Authors: Hank Hanegraaff,Sigmund Brouwer
Tags: #Historical, #Adventure, #FICTION / Christian / Historical, #FICTION / Religious
Vitas faced a young male slave at the entrance of a large villa, well up in the hills and away from the stench and noise of the slums where he’d left Hezron.
“No,” the slave said. “Alypia will not see you.”
The slave balanced a cudgel in his hands. He was obviously a bodyguard, meant to deter visitors.
“So she is here.”
“I have been instructed that she is taking no visitors, no matter how urgent their business.” The slave kept his face placid.
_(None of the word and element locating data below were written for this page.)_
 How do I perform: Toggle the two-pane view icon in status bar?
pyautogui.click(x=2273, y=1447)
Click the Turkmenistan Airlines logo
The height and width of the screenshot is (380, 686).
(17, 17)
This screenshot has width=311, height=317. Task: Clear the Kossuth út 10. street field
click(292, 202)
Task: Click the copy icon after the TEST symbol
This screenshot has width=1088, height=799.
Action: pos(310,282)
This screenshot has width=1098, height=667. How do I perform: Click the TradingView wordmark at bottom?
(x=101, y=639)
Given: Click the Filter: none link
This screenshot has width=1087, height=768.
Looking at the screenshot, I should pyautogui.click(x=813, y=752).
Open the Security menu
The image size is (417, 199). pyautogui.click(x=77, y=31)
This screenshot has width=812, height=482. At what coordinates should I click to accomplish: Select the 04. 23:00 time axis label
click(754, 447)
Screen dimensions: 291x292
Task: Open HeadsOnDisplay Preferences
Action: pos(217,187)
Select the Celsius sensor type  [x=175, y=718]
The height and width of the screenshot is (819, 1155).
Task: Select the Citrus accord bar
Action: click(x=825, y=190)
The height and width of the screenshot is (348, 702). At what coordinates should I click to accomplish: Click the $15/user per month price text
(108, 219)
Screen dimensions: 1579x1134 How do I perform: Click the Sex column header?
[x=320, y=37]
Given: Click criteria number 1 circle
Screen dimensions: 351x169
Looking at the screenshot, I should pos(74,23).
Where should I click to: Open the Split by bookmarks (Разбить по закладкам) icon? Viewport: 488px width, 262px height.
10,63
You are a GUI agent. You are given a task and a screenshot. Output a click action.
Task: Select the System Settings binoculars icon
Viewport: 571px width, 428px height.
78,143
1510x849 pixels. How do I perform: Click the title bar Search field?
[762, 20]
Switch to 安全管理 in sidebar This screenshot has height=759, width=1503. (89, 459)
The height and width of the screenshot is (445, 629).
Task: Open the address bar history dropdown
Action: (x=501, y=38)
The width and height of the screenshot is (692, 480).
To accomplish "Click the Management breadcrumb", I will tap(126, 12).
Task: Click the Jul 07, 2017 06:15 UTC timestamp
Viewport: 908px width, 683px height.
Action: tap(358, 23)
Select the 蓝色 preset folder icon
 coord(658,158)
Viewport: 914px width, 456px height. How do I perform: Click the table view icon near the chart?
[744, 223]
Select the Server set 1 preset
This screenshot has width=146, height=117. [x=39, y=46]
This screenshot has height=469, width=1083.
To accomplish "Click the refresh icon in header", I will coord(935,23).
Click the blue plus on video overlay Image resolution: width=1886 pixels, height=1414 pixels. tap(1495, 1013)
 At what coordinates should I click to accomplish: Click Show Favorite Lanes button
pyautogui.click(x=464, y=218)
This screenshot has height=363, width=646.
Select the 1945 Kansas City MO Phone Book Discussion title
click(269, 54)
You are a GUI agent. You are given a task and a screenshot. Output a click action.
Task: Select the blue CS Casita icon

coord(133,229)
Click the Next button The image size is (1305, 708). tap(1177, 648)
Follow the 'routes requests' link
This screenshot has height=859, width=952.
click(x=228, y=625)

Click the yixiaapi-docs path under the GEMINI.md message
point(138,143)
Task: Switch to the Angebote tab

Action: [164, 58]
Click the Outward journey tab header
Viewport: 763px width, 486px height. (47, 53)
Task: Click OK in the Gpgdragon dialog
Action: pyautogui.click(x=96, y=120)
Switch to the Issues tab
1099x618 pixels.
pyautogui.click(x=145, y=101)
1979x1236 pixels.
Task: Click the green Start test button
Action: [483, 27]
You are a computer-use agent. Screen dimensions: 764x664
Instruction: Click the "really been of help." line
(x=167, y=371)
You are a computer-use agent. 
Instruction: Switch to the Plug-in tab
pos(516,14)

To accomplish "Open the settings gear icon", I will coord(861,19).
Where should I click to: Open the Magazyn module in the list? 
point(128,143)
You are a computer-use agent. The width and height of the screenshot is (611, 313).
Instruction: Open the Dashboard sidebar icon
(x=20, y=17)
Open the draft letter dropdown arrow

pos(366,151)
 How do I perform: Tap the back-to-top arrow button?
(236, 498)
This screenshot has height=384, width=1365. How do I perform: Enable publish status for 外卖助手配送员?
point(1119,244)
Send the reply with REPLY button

He was Parthian, probably captured in battle and sold at an auction.
Alypia had a reputation for enjoying her male slaves in all manners, and Vitas guessed this one, too, had been purchased for his youth and appearance.
“No visitors at all?”
The slave did not answer, sending a clear message that Vitas had been given all the information allowed.
Vitas had come to Rome on more than one errand, each of varying importance. He had taken an hour to walk here and would spend another hour returning to the core of Rome.
Vitas clenched and unclenched his fists in a vain effort to force himself to relax. He did not have the luxury of moving at a slow pace. What if Nerva decided the political odds would be bettered by informing Nero of Vitas’s return to Rome? What if a passerby had recognized him and sent for imperial guards? At any time, he could be arrested.
“Tomorrow perhaps?” Vitas asked.
“I have been instructed that she is taking no visitors, no matter how urgent their business.”
Vitas was acutely aware of the pressures of time for another reason. Any moment, Nero might regain enough support and once again feel safe to travel from the imperial palace and resume duties in the Senate. If that happened, Vitas and his family would be destroyed, for if Nero regained the upper hand, Nerva would sacrifice Vitas to restore whatever favor he might have lost by not fully backing Nero during these dangerous times. And if Vespasian ever had to choose between keeping Nero happy and giving up Vitas, Vitas was practical enough to understand that Vespasian would invite Vitas to suicide.
Vitas also understood that in hushed chambers and quiet gardens all across the city, men of wealth and influence were discussing a decision between two evils—the continued reign of Nero or accepting a general in the provinces ambitious enough to declare himself emperor. All of the empire groaned under the capricious rule of Nero, the immense tax burdens placed upon citizens by his debauched lifestyle and personal spending, and the all-too-frequent murders that Nero ordered to confiscate estates. Yet if precedent were set—that a new emperor could be declared outside of Rome—the implications and long-term consequences could well be worse for Rome than all the horrors of Nero. If it were established that the general with the most might could take the throne at any time, then Rome would always be holding a snake with a poisonous bite at either end. Keeping generals weak to preserve the throne left Rome open to attack. Giving a general enough power to shield Rome would also give the general enough power to attack Rome.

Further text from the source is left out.